**What needs to be done**
Transcribe every line below exactly; no image goes into the output.
===== Data excerpts
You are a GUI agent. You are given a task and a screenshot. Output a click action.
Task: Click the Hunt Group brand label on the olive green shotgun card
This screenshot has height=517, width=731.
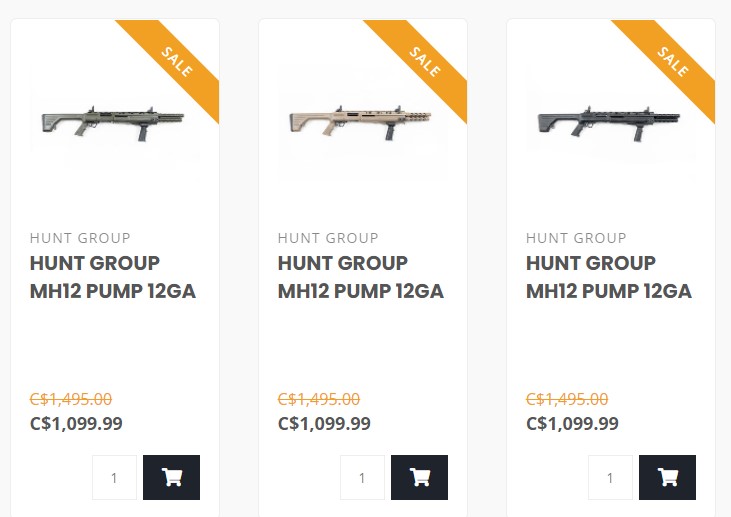[80, 238]
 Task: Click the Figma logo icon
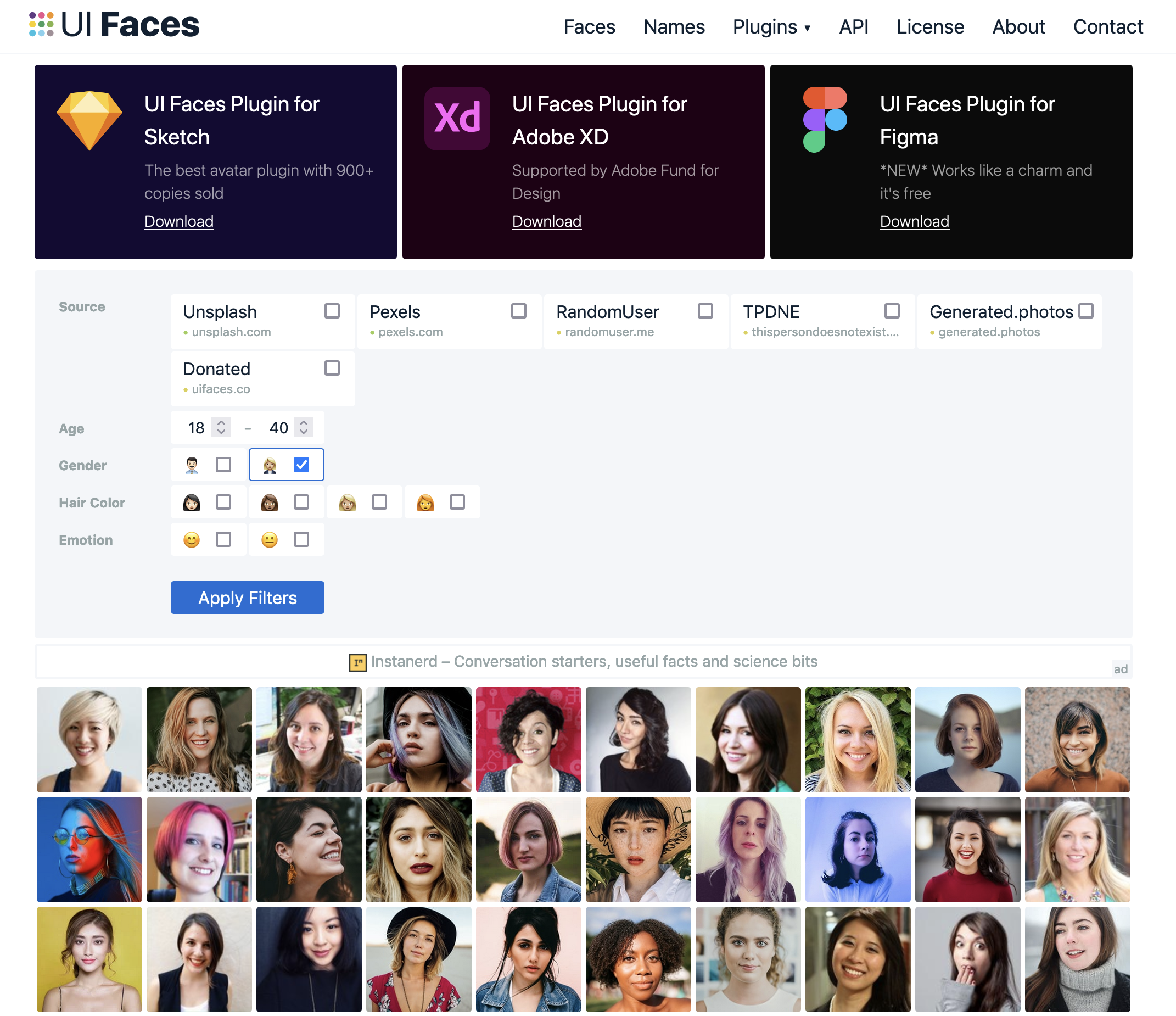[825, 119]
==========
**Answer to this task**
You are a GUI agent. You are given a task and a screenshot. Output a click action.
Task: Click the Hunt Group brand label on the olive green shotgun card
This screenshot has height=517, width=731.
[80, 238]
 Task: Click the Figma logo icon
[825, 119]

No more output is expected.